Anyway, J-Bo has 'em all laughing just like always. Says it was the day after Halloween, and he was a sophomore at Alabama. Says he's wearing this Batman cape (you favored Spiderman, right?), and he goes to every party in Tuscaloosa the night before then passes out on the floor of his apartment. The next morning his roommate wakes him up, makes him go to the hole-in-one thing because Jason wasn't feeling too good, you know? There's like this qualifying round then he snoozes for a couple of hours until he gets the chance to dunk the seven-figure 9-iron. Best shot ever made by a human barley fogger. He turns pro while he's still in the air on his first jump, takes the mil in annual installments, and the rest is mini-tour legend. Of course, what he gets every year isn't even tip money to you, but it meant a lot to him, I guess.

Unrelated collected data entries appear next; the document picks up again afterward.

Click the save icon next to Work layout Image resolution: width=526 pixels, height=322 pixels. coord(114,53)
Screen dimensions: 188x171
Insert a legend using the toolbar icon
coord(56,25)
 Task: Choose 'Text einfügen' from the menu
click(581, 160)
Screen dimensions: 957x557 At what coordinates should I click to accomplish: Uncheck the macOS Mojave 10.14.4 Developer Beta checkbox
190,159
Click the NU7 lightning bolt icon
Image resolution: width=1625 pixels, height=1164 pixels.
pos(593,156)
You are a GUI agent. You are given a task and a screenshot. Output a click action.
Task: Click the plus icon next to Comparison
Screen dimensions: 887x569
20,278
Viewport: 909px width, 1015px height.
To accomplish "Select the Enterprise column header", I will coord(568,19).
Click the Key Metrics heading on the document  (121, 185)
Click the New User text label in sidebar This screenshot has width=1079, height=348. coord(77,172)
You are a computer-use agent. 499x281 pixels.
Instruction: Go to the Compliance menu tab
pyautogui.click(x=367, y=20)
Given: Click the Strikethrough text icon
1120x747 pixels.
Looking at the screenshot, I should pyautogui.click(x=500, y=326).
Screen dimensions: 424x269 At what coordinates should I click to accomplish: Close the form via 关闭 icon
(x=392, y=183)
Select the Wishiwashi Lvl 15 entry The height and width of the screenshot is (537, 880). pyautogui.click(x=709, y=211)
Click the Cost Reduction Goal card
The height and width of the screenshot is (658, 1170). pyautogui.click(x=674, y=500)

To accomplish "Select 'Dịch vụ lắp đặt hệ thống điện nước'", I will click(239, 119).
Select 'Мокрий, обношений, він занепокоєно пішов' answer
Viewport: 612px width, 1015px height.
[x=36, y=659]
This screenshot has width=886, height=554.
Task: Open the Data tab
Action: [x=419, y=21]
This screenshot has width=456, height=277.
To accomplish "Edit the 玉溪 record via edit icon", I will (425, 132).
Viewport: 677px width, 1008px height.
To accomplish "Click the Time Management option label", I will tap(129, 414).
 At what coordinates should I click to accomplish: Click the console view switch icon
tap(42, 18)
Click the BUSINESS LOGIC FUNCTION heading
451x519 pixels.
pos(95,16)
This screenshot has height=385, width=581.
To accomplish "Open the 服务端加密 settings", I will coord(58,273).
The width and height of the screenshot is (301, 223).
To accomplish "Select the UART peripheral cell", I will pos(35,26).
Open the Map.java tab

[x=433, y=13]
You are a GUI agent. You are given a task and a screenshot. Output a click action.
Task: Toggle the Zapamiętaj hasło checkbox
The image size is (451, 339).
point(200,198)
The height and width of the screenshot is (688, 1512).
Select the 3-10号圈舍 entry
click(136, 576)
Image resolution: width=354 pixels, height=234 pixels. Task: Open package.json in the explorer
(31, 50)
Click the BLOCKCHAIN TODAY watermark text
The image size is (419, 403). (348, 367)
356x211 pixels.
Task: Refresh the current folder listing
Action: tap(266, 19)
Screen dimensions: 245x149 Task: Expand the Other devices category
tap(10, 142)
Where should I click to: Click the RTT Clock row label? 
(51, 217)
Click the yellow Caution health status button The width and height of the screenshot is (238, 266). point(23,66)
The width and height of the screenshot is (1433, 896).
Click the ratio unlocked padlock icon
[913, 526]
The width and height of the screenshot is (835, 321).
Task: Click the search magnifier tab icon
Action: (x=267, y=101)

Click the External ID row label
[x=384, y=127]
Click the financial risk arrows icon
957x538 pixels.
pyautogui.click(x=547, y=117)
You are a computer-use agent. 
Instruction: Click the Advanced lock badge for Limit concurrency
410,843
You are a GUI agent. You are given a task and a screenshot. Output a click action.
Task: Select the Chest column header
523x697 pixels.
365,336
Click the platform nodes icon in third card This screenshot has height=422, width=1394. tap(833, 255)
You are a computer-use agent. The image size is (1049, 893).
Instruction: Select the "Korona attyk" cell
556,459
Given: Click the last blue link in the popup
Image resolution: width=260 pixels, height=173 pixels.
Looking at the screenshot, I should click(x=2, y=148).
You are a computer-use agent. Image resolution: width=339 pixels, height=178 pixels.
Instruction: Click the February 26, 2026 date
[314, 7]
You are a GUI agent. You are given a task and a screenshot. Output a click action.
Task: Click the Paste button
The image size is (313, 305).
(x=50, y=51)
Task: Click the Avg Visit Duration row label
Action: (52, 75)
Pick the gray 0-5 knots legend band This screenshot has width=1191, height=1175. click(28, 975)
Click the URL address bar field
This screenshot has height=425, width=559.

Sunday figured to have a major champion winner of some kind or other chasing the kid, who slept on a four-shot lead. The smart money was on Jimmy Furyk or Geoff Ogilvy, who I swear walks like the Australian Don January, sort of like he's up to his waist in water. Maybe Vijay Singh or even Phil. But, instead, here comes out-of-nowhere Ben, who hasn't had a decent tournament in the 48 contiguous states all year. He birdies the first four holes and finishes with a 65 for closest also-ran. So, that's about it. After it was all over, I bet Calc sent Eric a text message, something like: "This time you're fired for sure. :)" Give my best to Elin and Sam. See you when I see you.